Scrolls charred in the Mount Vesuvius eruption of A.D. 79 may be once again readable, returning ancient documents believed to be lost forever.
According to the New York Times, the town of Herculaneum was destroyed in the Vesuvius eruption that famously covered Pompeii in lava. The father-in-law to Julius Caesar, Lucius Calpurnius Piso Caesoninus owned a villa whose library was preserved throughout the disastrous eruption.
Scientists are now beginning to try and decipher what the ancient texts hold.
"The papyri have been burnt, so there is not a huge difference between the paper and the ink," Vito Mocella, a physicist at the National Research Council in Naples, Italy, told Live Science.
The scrolls were first excavated in 1752 and attempts to extract their contents have been spread out over time since.
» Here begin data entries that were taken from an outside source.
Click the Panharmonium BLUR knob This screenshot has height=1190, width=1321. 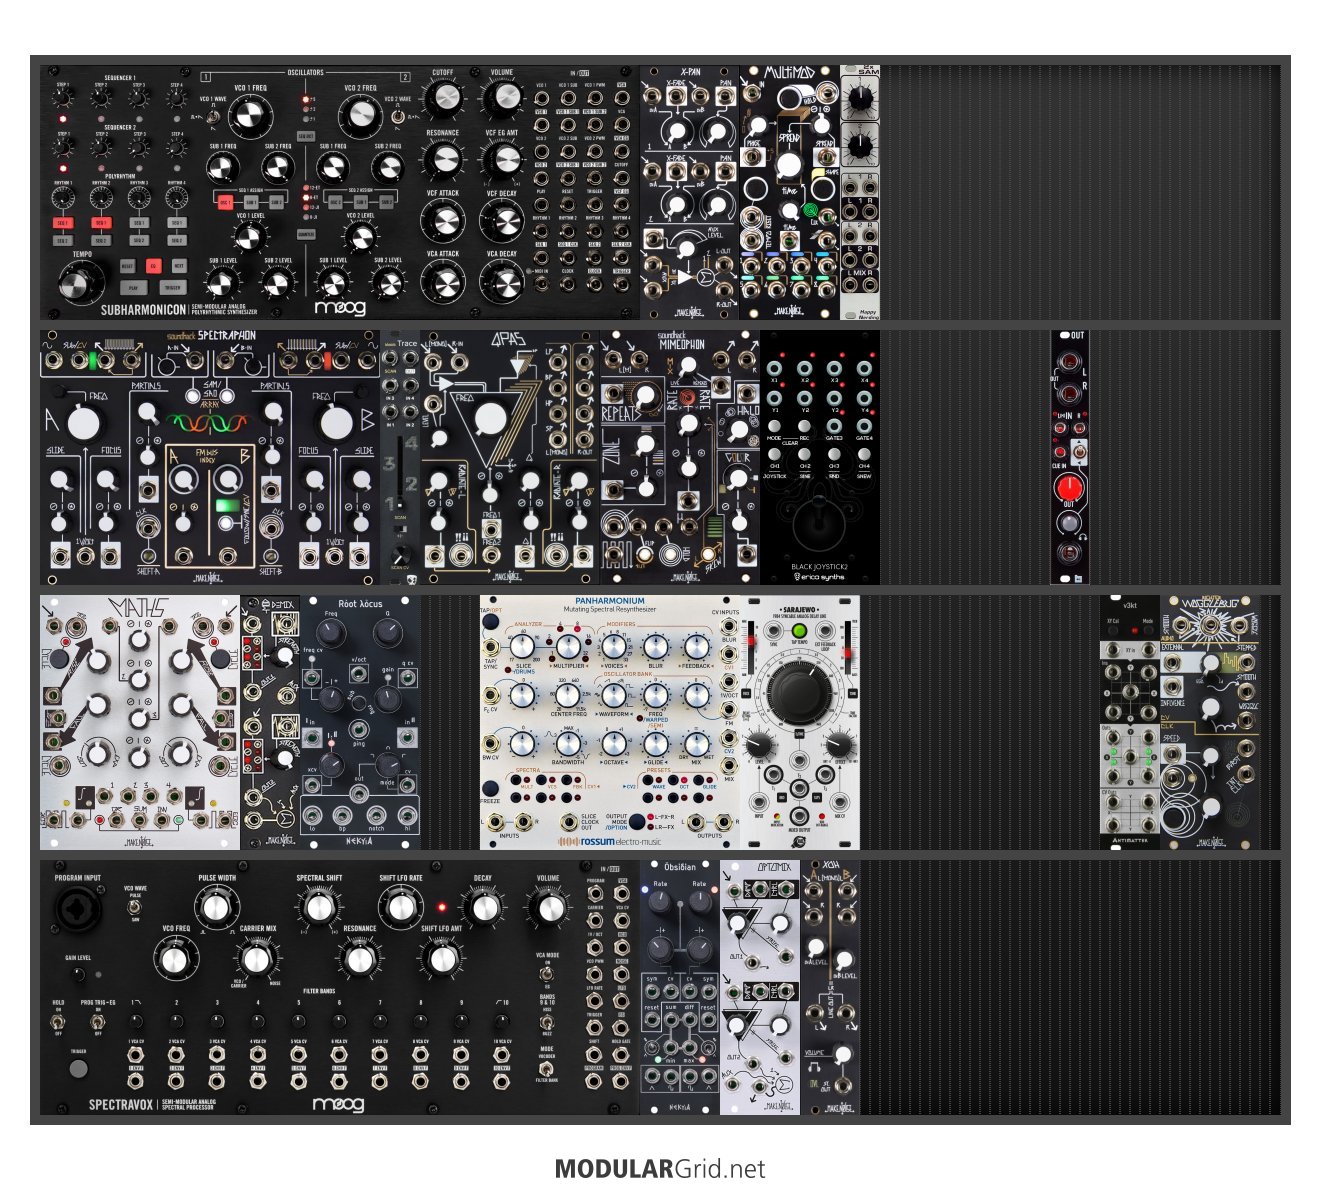coord(655,647)
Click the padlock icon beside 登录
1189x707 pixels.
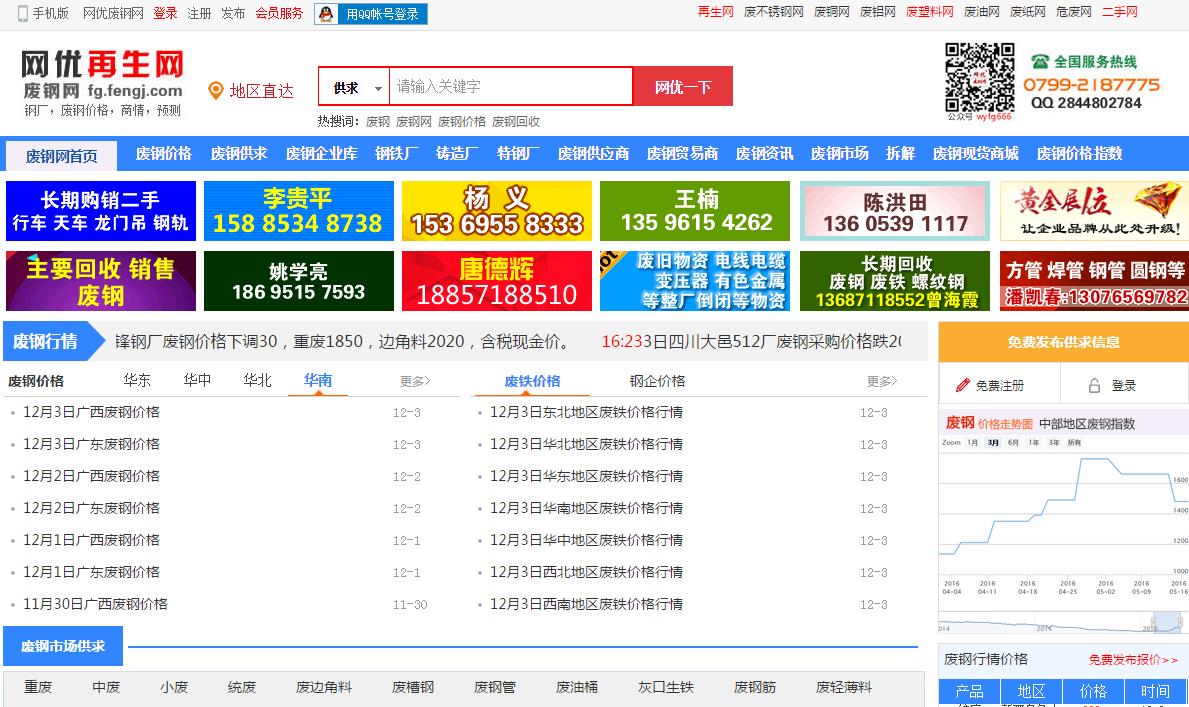(x=1094, y=385)
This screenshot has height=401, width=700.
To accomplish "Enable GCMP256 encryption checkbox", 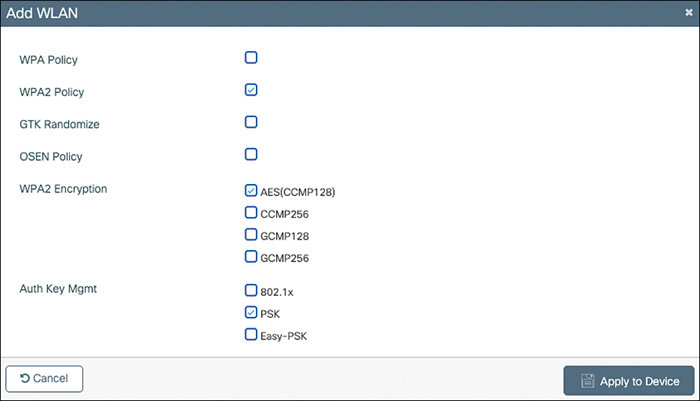I will click(x=251, y=257).
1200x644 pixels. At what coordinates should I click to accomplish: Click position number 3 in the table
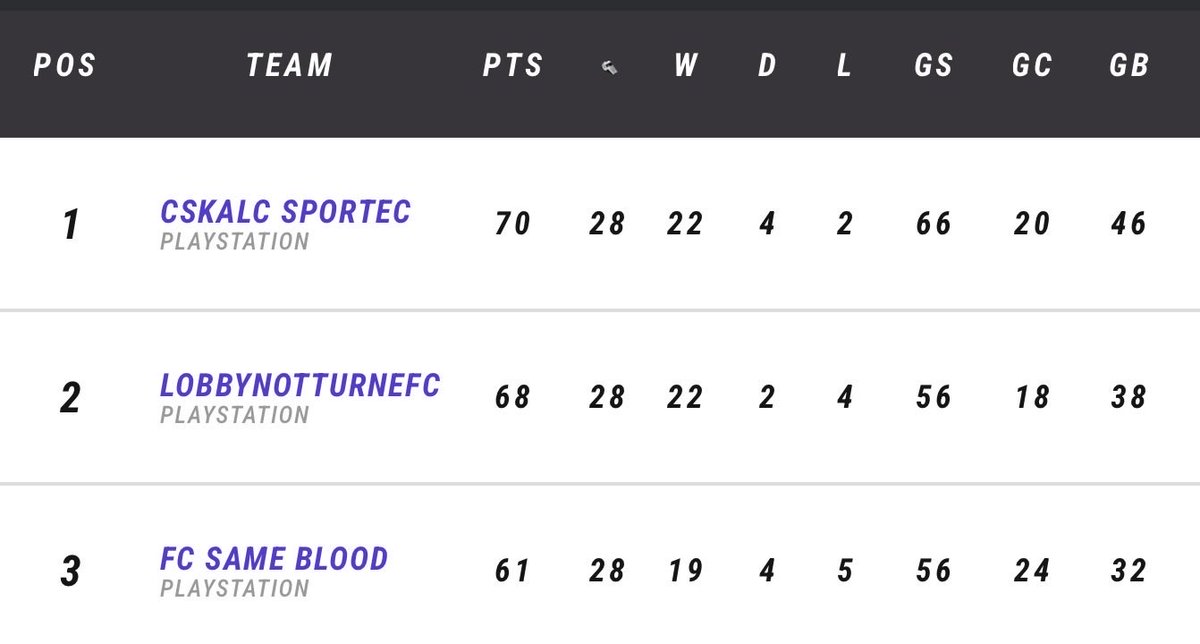70,572
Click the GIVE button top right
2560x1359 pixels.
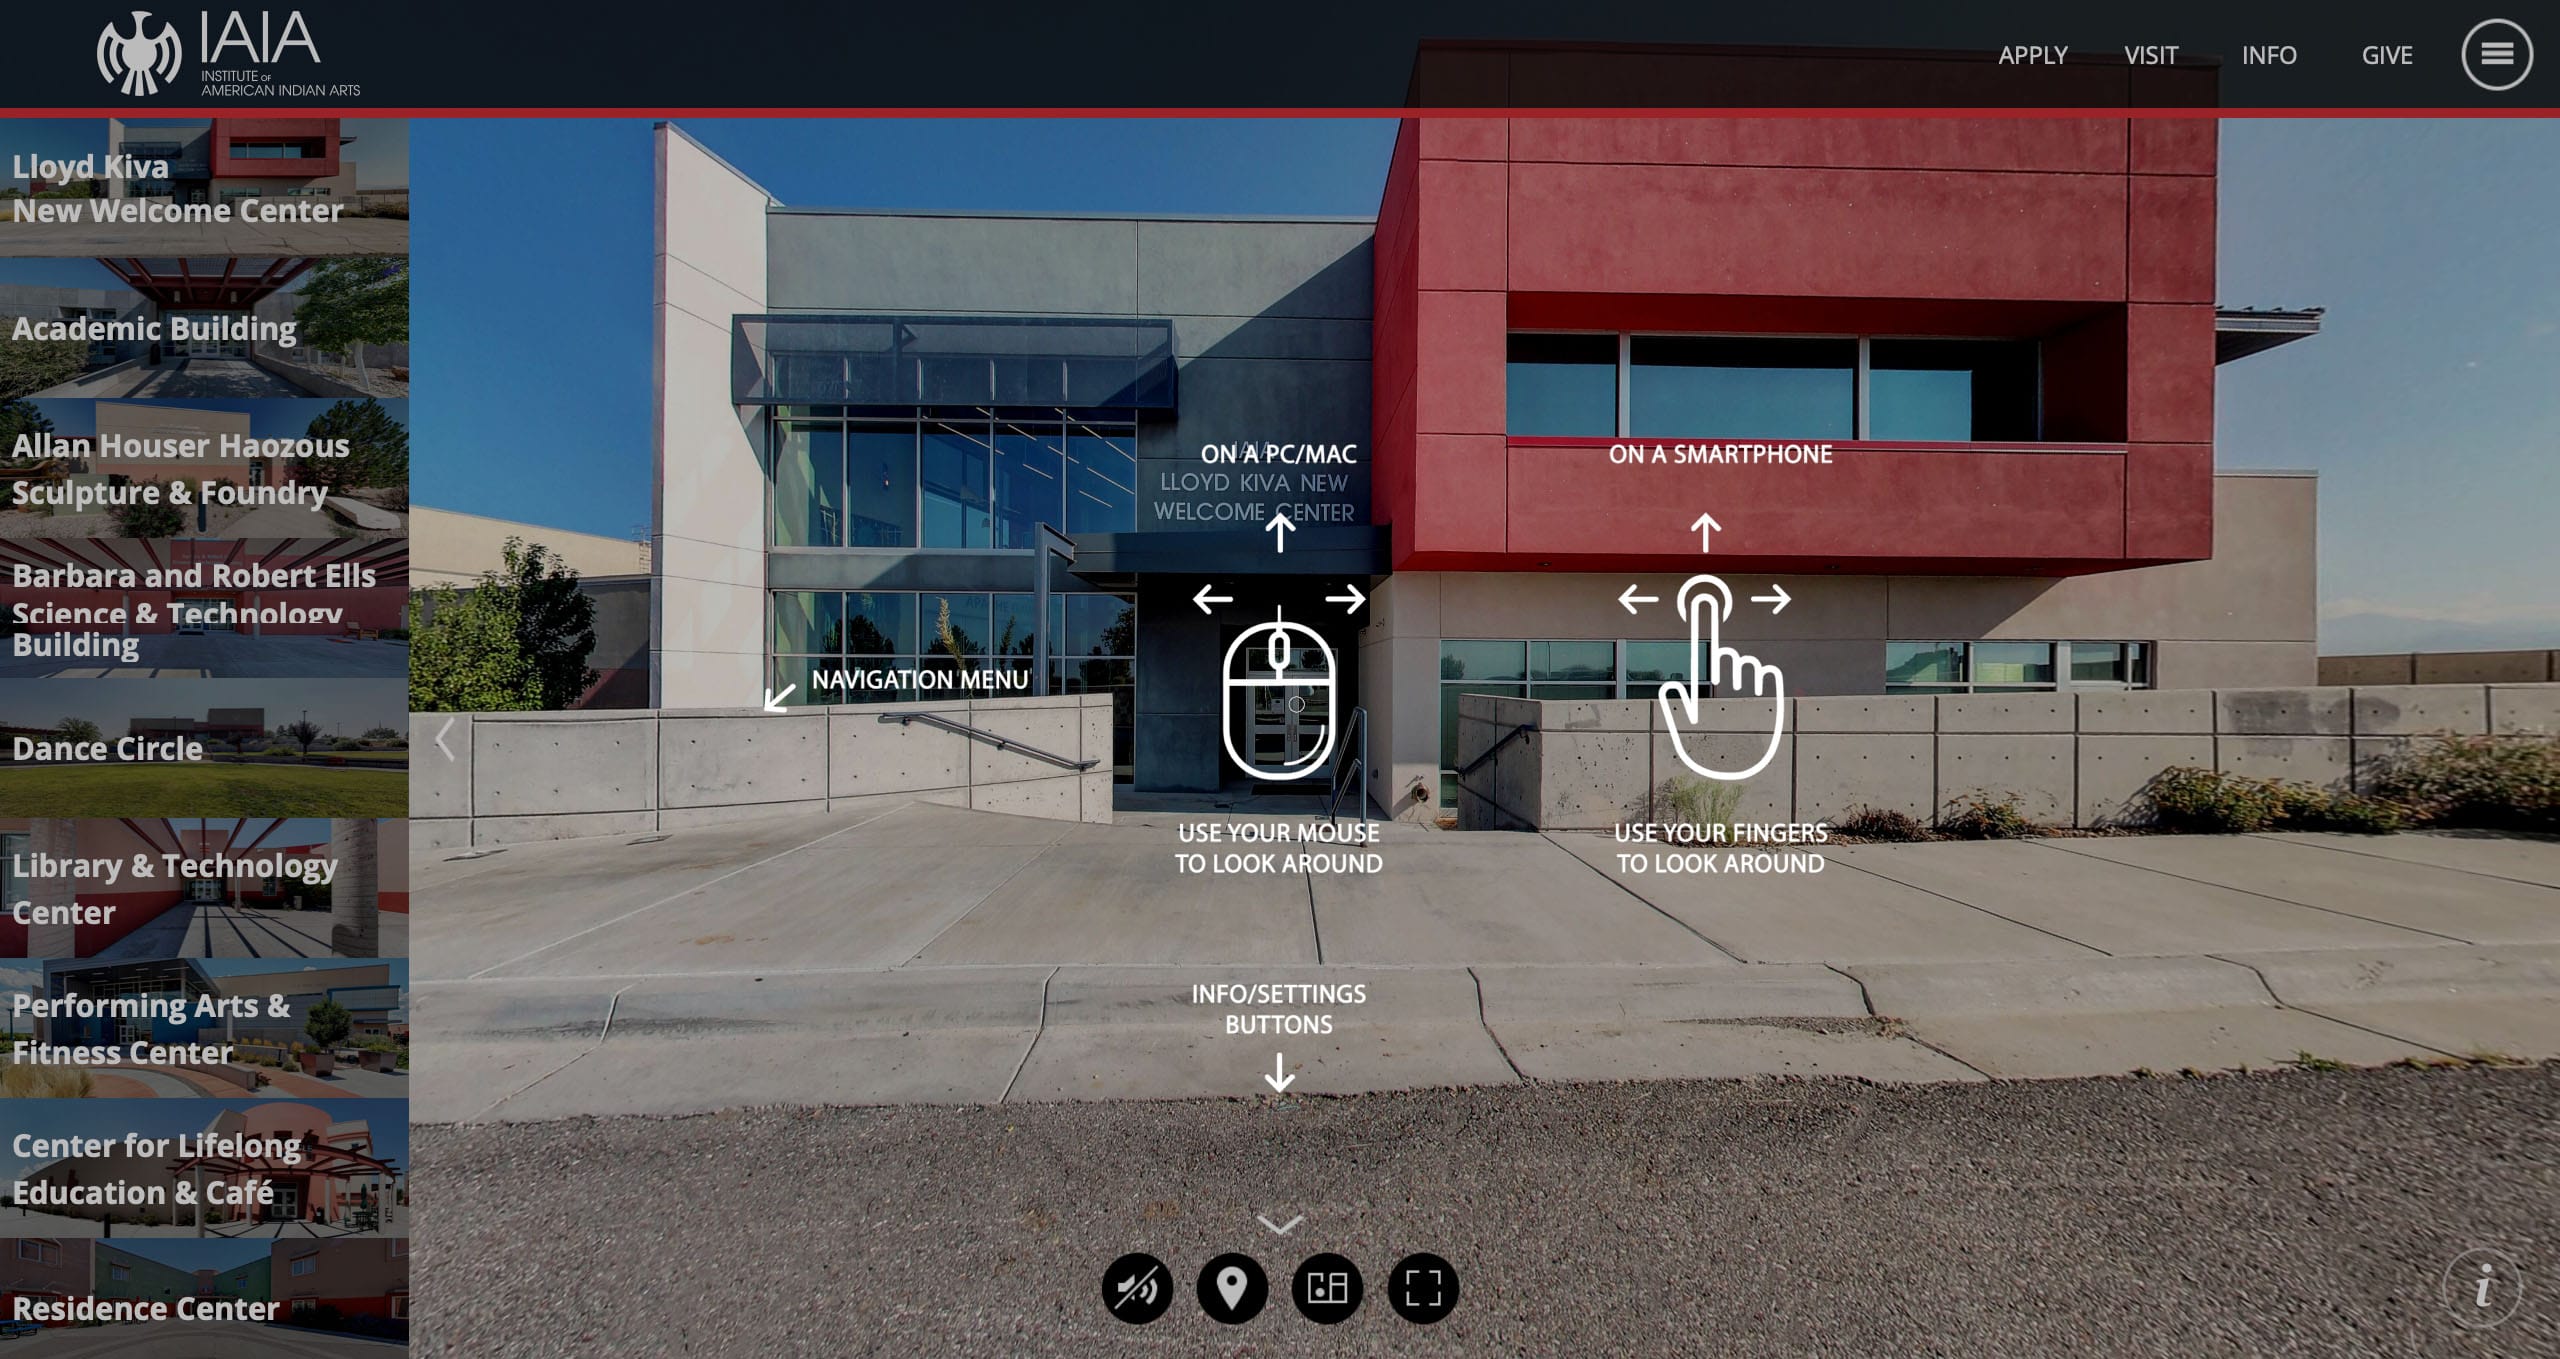coord(2387,54)
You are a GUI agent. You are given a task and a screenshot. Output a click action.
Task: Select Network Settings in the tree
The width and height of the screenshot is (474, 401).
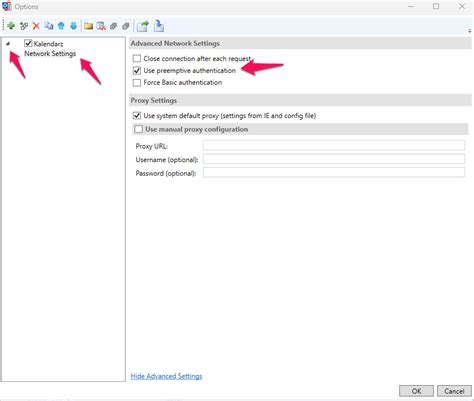click(x=50, y=53)
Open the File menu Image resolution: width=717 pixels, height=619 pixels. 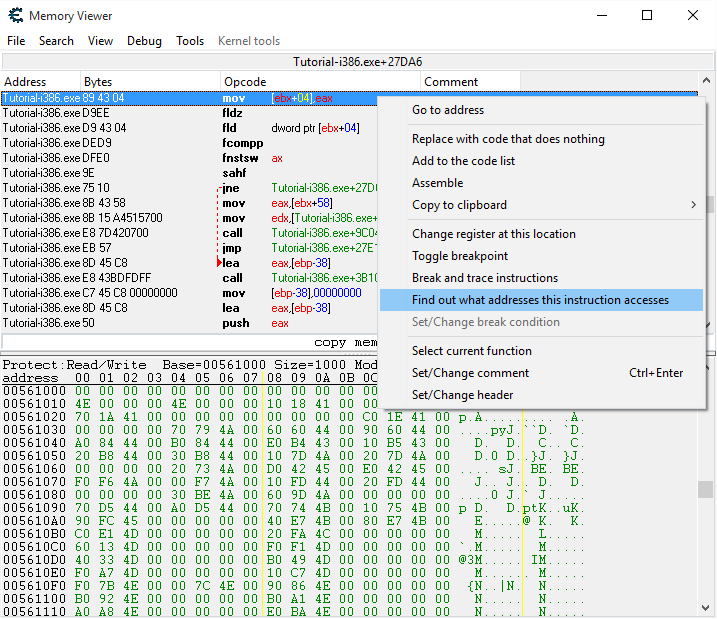click(x=16, y=41)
Mocella and his team say they can read the scrolls using x-ray technology that separates the black ink from the black charring.
"At least we know there are techniques able to read inside the papyri, finally," Mocella told the Times.
"If the technology is perfected, it will be a real leap forward," Richard Janko, a classical scholar at the University of Michigan and a translator on the project, told the Times. "It would have been odd for a villa of this sort not to have had a major library.
"So this technology, when perfected, does open the way to rediscovering a lot more ancient literature."
The possibility of deciphering such ancient texts believed to be lost to the world is causing a stir among those either participating in the study or who have been observing it. Brent Seales, a computer scientist at the University of Kentucky, helped Mocella in 2009 depict one of the scrolls using a special kind of tomographic method.
"This is absolutely a major step forward," Seales told the Times. "These guys are focused on showing the imagery with best contrast. But to really read the papyrus, you need to untangle its surface, which is the active area of my work."